Con un chirrido apagado, el tren arrastró sus extremida­des oxidadas sobre las vías. Gabriel se llevó una mano a la frente, la retiró cubierta de un sudor grasiento, pegajoso, que quedó adherido a la palma de su mano. Notó de nuevo el dolor en su entrepierna, allí donde ella le había besado con el amor que sólo se profesan los casados. Donde ella había posa­do sus labios por última vez, con mirada vidriosa, mientras balbuceaba incoherencias y trataba de hundirle las uñas en el vientre. Miró sus pantalones, empapados de sangre, despidien­do un olor nauseabundo. Un olor que le provocaba arcadas, que le provocaba hambre. La Virgen nos acoja en su seno, dijo una mujer levantándose, alejándose de él. Gabriel recordó el rostro desencajado de su mujer, la inesperada sensación de dolor cuando ella le mordió, desgarrándole la piel, cortando el músculo. Santo Dios, es uno de ellos, es uno de ellos, dijo otro hombre. El tren continuó su avance, alejándose de la estación. Gabriel alzó la mirada, intentó hablar. Que alguien avise a los soldados, gritó una mujer. Pero allí no había soldados, sólo víctimas huyendo de la devastación. Gabriel se levantó tamba­leándose, miró por la ventanilla sin ser consciente de lo que buscaba. A su alrededor la gente corría, huía, en dirección a ninguna parte. Cuando Gabriel se volvió, sólo vio al chico de la estación, sosteniendo su pelota.
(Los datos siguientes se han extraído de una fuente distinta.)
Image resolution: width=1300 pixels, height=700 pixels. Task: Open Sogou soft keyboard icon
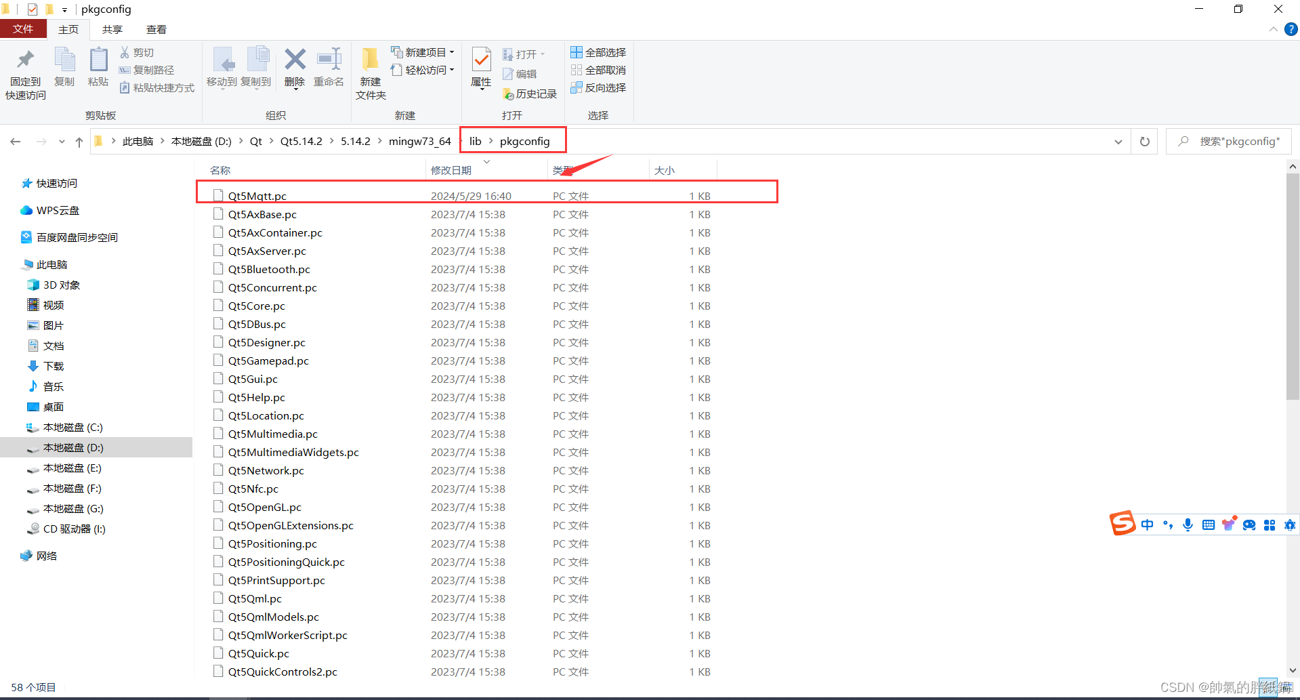point(1209,524)
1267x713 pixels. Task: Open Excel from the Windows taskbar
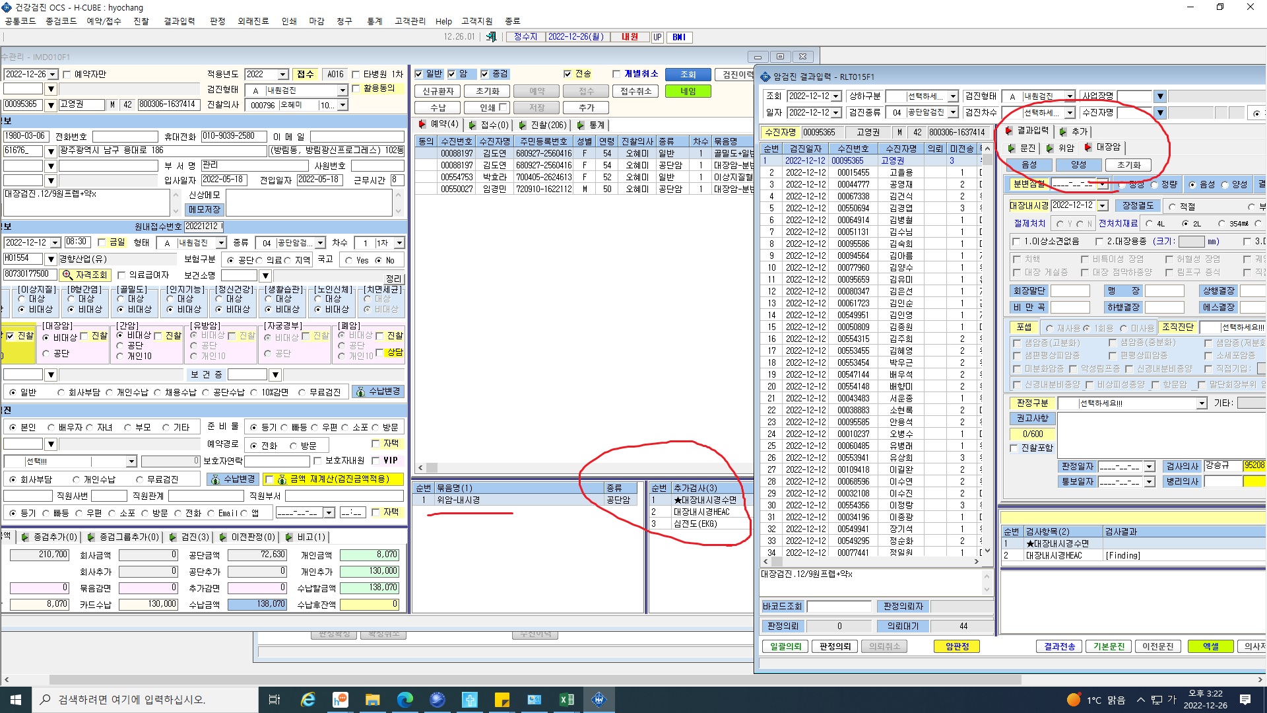pos(566,699)
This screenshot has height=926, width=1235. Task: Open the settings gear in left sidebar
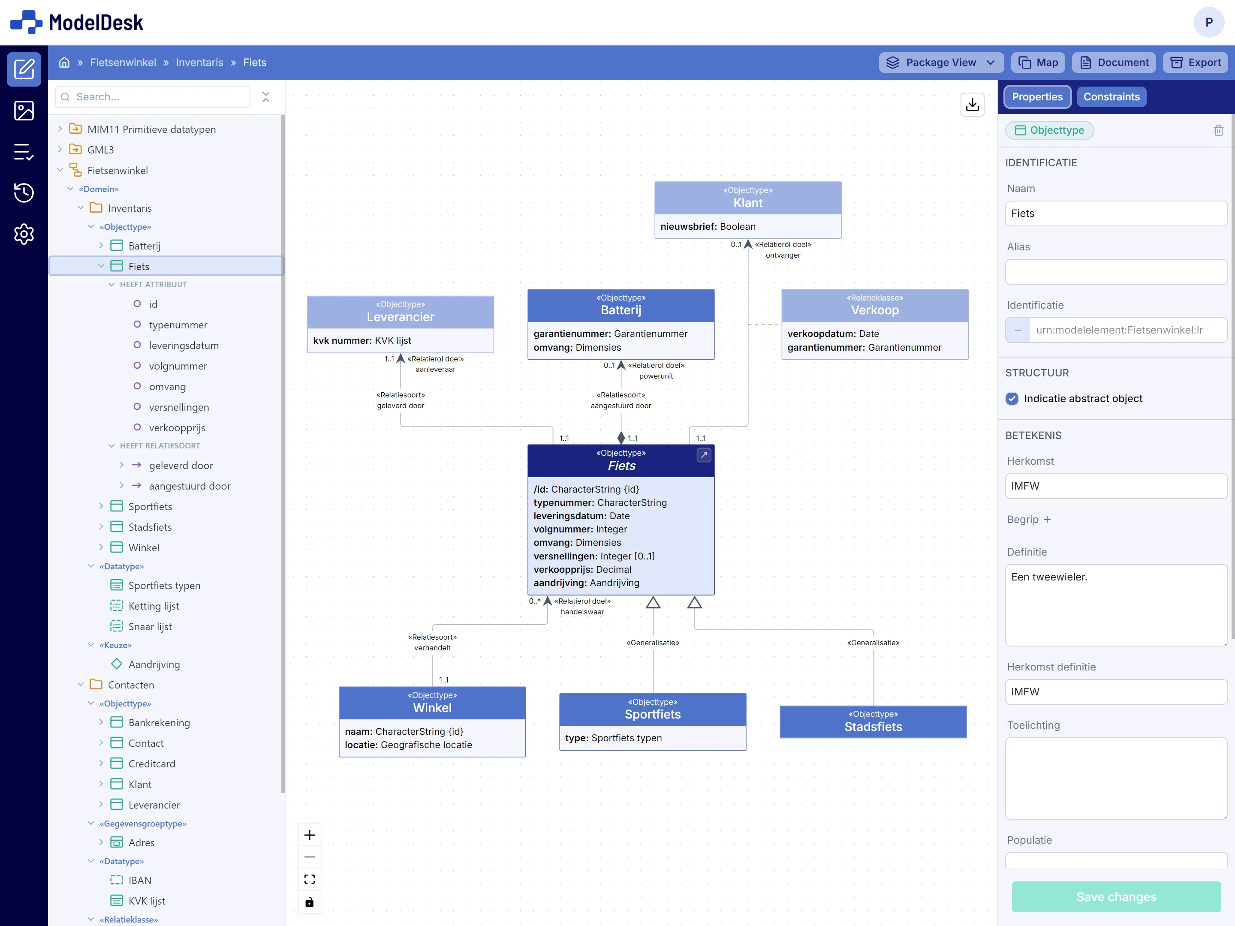(24, 234)
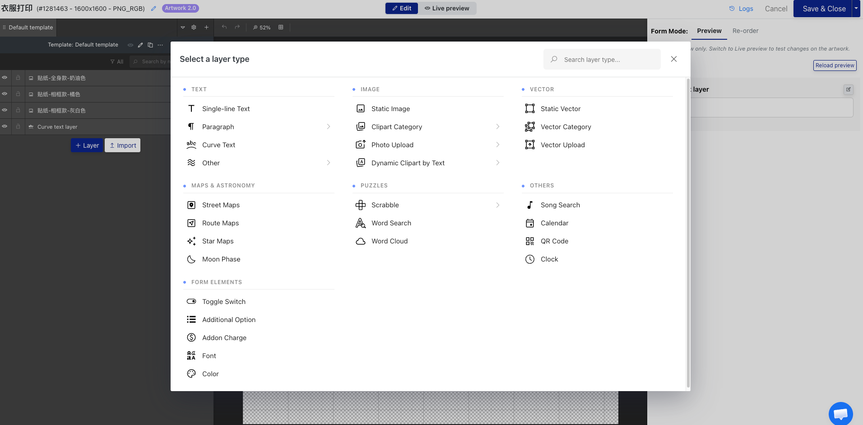Focus the Search layer type field

pyautogui.click(x=602, y=60)
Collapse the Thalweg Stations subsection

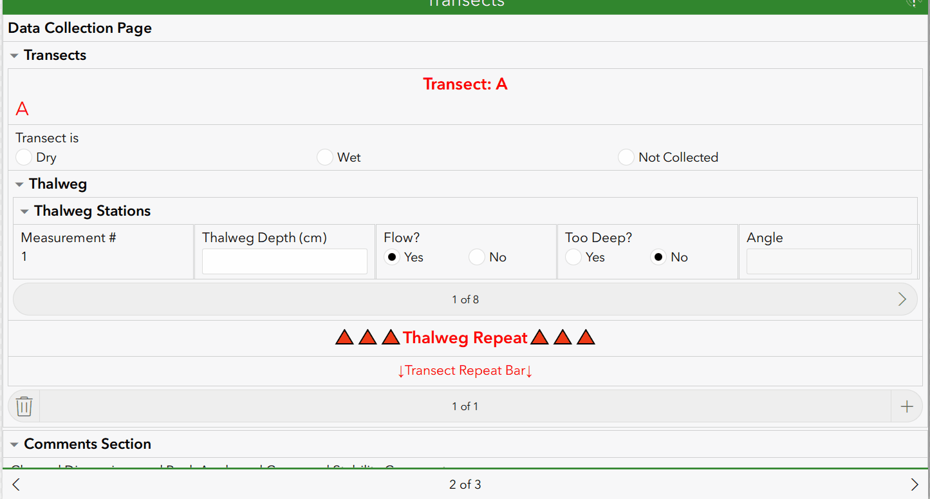pos(24,211)
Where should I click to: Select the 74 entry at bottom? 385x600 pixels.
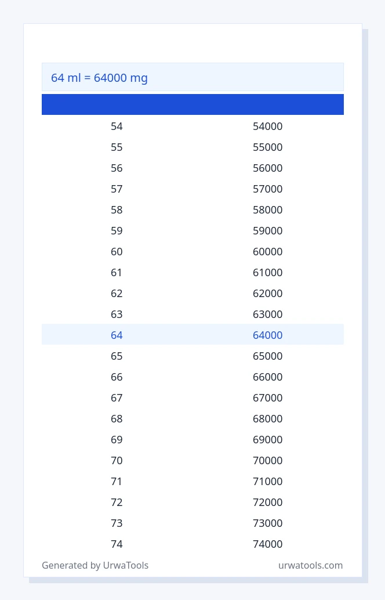pyautogui.click(x=117, y=544)
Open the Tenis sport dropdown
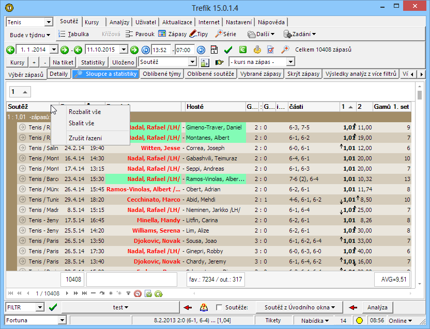 (49, 22)
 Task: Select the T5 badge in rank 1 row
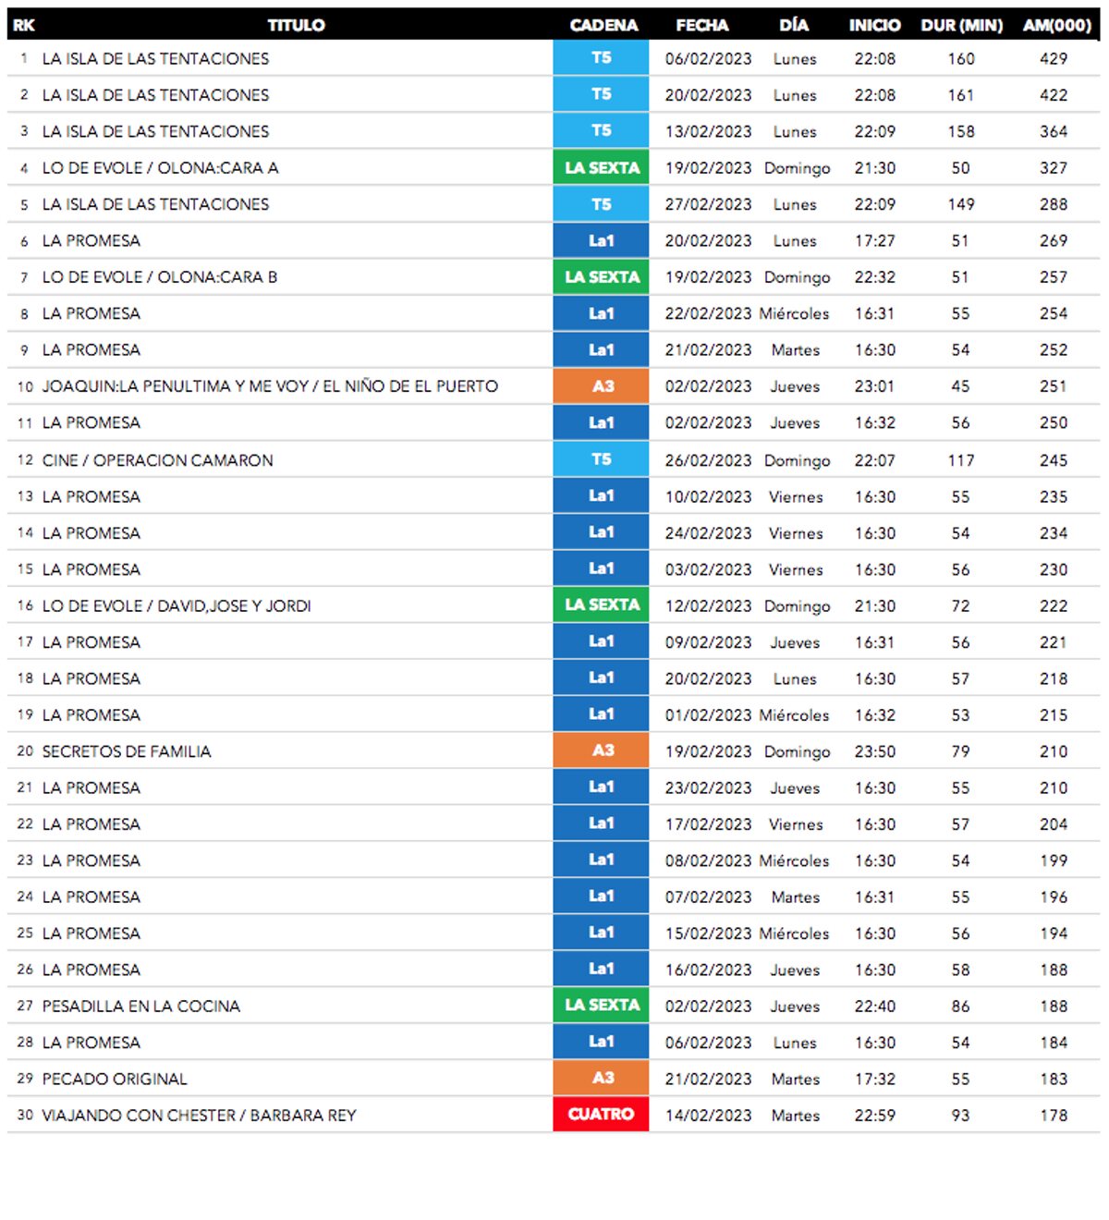601,58
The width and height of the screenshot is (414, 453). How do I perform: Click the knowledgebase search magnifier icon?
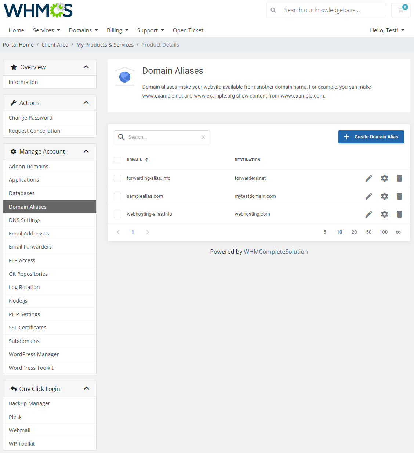click(273, 10)
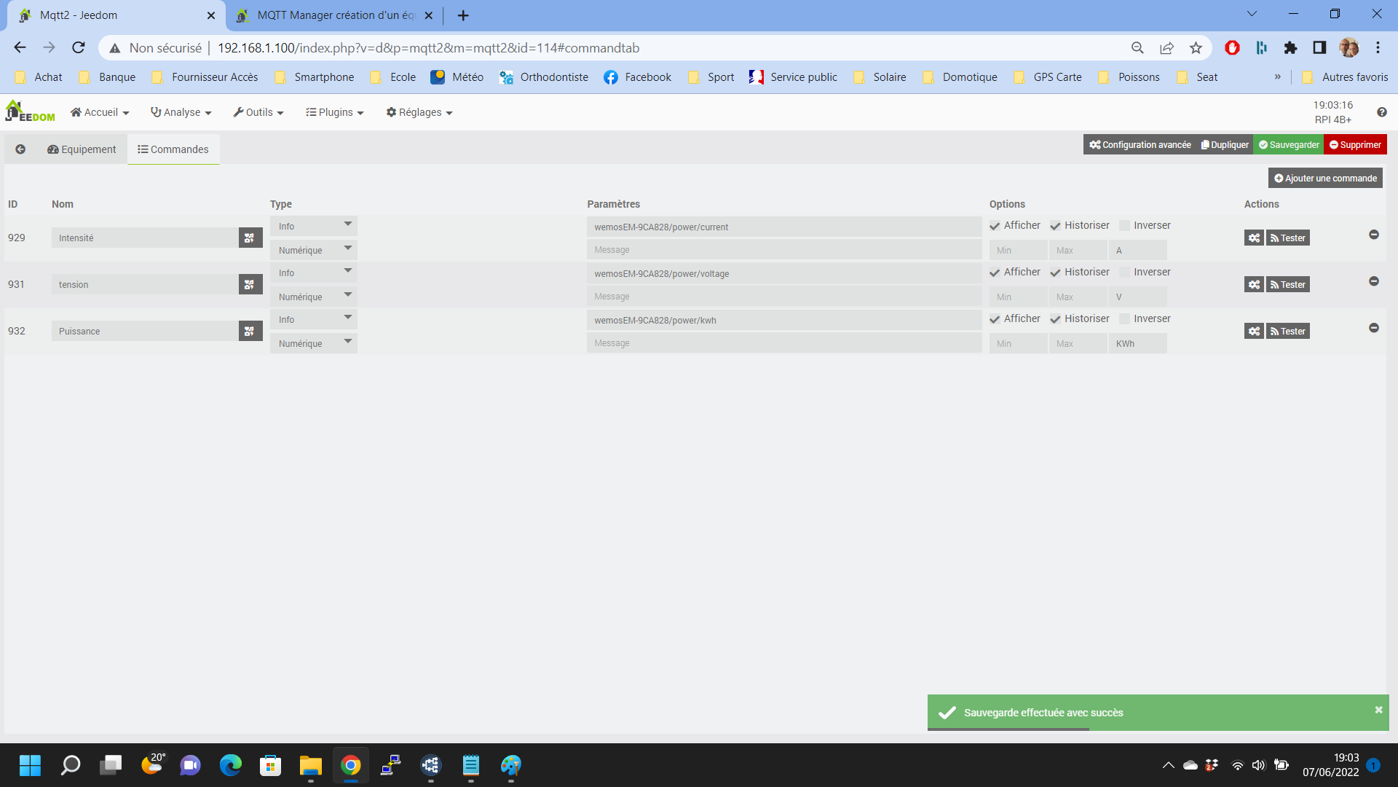
Task: Open the Réglages menu
Action: (419, 112)
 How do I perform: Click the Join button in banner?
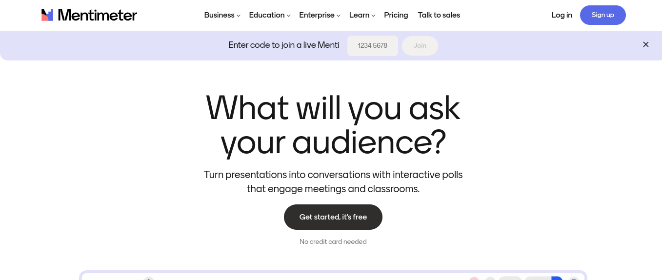(420, 46)
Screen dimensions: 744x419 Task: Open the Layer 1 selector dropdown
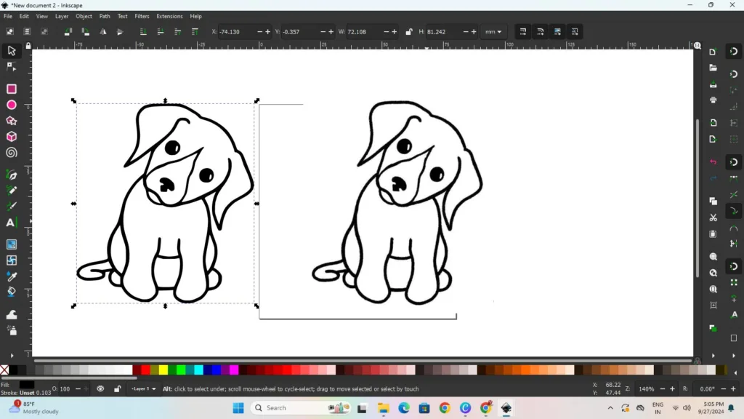[143, 389]
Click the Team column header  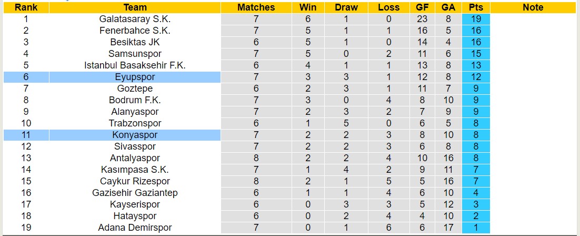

No lo reconoció. Abrió la boca, mostrando sus dientes.
El chico, los ojos llenos de lágrimas, dejó caer su pelota al suelo.
Gabriel no la recogió.


2 comments:

Santiago Eximeno said...

El título correcto es "Huerto de Cruces". Este relato lo podéis encontrar publicado en varias antologías, por ejemplo en mi libro "Bebés jugando con cuchillos" http://www.eximeno.com/ant_BJCC.html

. said...

Hemos procedido a la correspondiente corrección. Te agradecemos infinitamente tus indicaciones. Acepta nuestras disculpas y también nuestras felicitaciones; en efecto el título gana aún más sin el artículo. Fraternales saludos.